### Source records
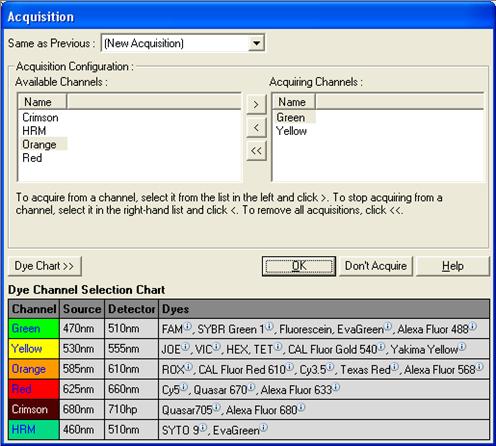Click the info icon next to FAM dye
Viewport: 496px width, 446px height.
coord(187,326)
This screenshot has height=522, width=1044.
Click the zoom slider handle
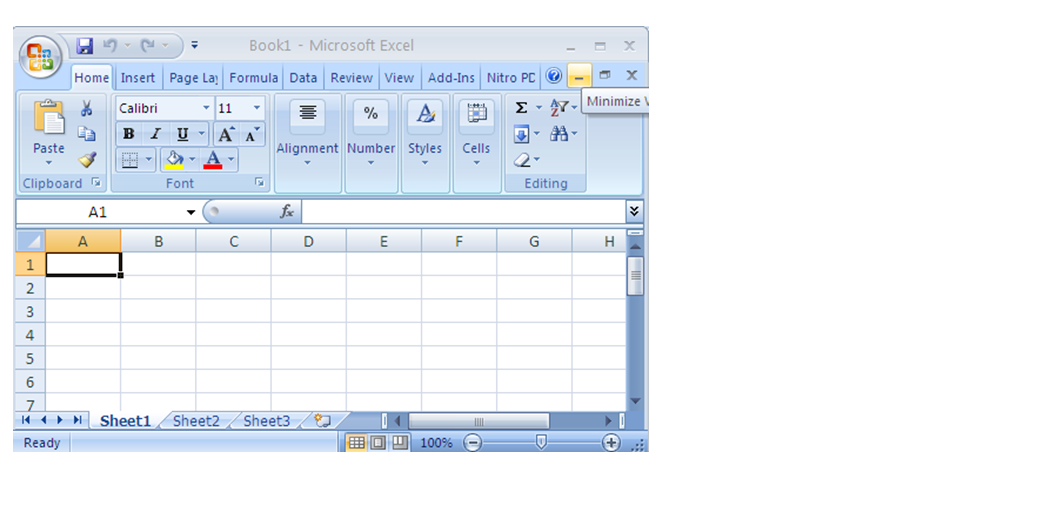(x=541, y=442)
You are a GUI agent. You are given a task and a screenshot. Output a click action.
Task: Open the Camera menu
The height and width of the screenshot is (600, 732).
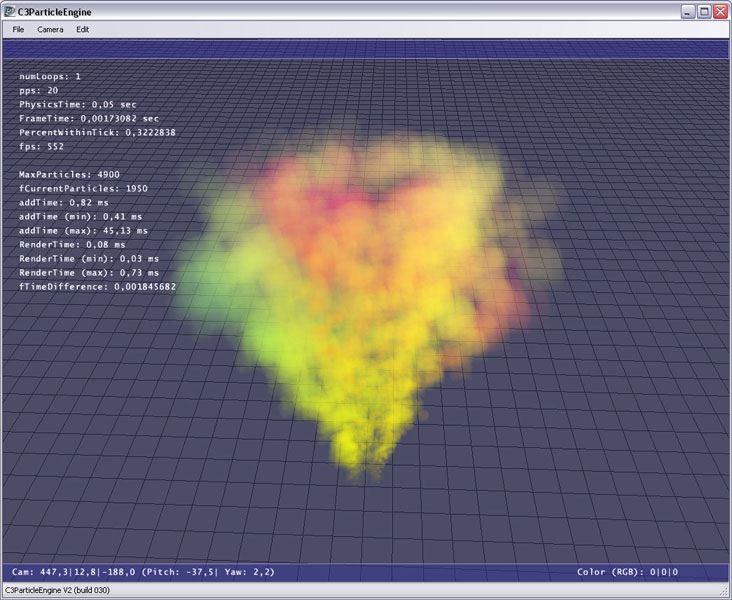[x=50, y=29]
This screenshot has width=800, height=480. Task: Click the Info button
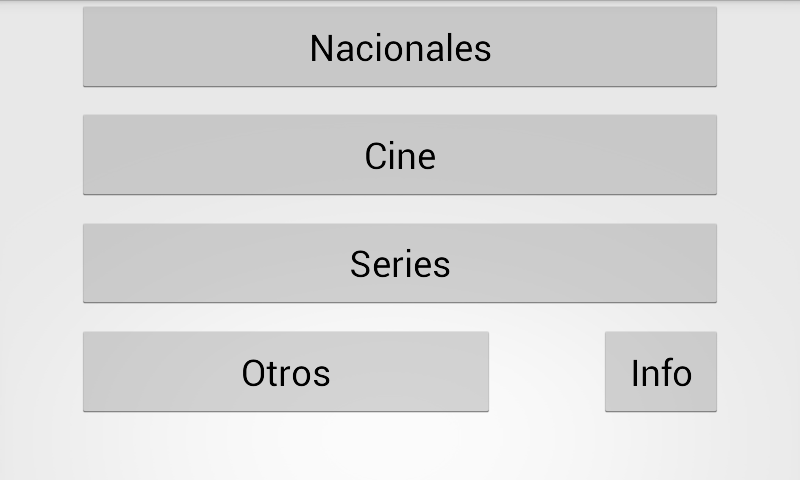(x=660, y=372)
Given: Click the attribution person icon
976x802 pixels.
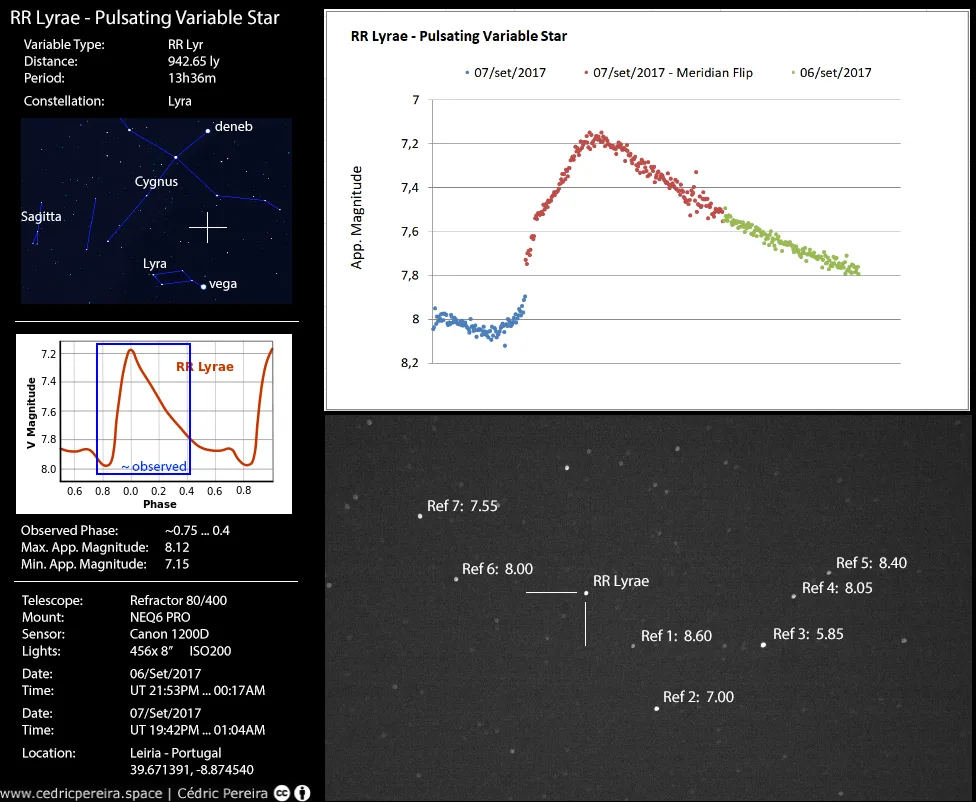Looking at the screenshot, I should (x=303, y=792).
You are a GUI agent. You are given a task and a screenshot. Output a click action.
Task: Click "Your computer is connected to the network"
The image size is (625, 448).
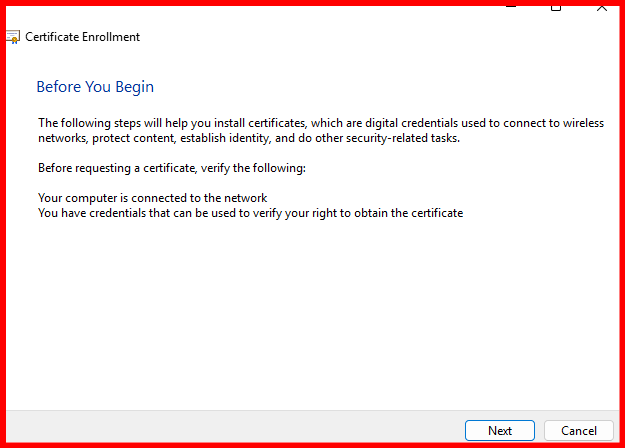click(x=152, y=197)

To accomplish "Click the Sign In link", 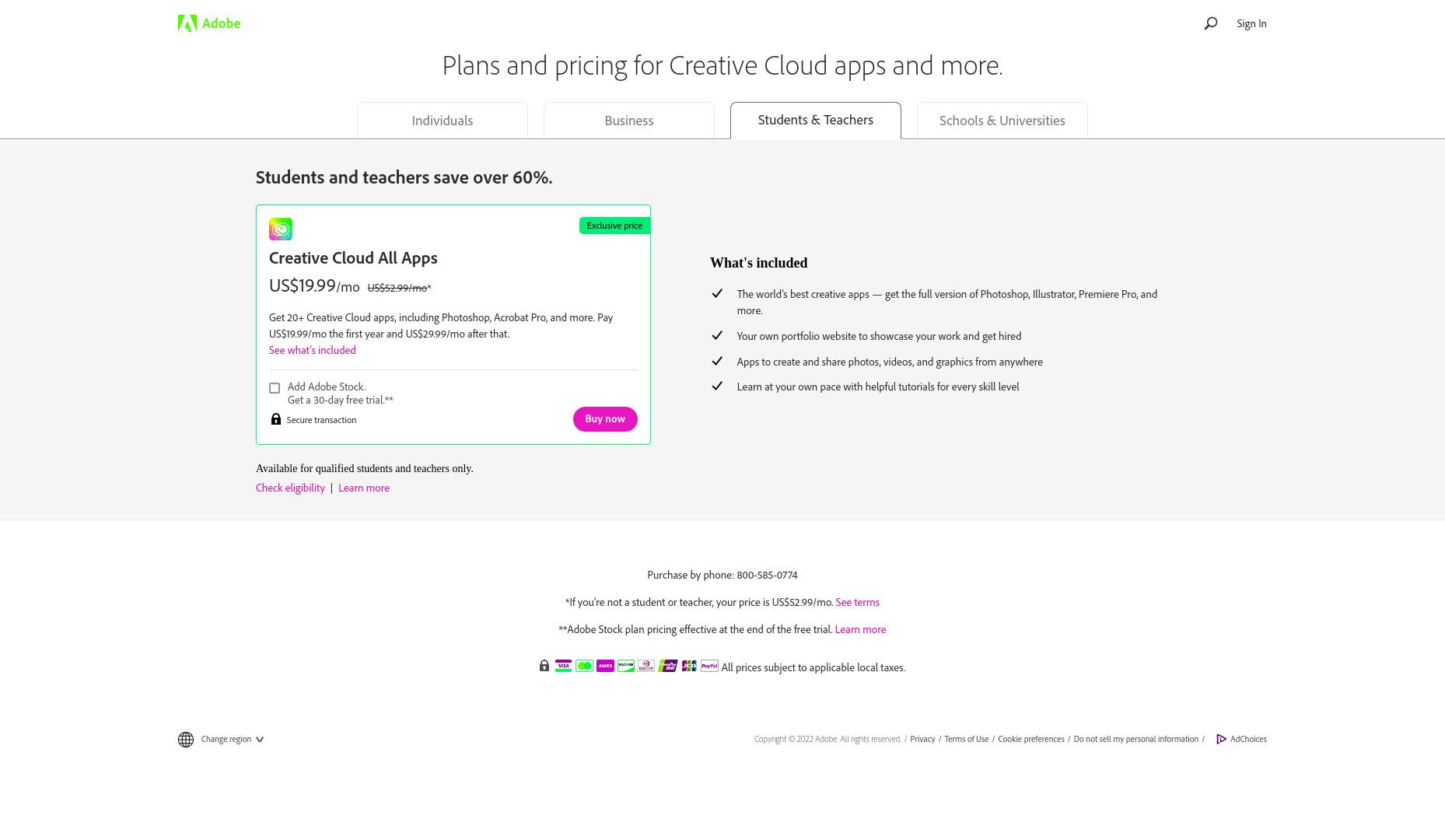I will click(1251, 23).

### What you will do
A verbatim reproduction is expected: starting at the line above that has "Given: Click the attribution person icon", ending at the line that has "computer is connected", both included, and with no pictures and no other lines.

### Result for this exercise
Given: Click the attribution person icon
976x802 pixels.
Looking at the screenshot, I should (x=303, y=792).
You are a GUI agent. You are given a task and a screenshot. Output a click action.
Task: Click "Your computer is connected to the network"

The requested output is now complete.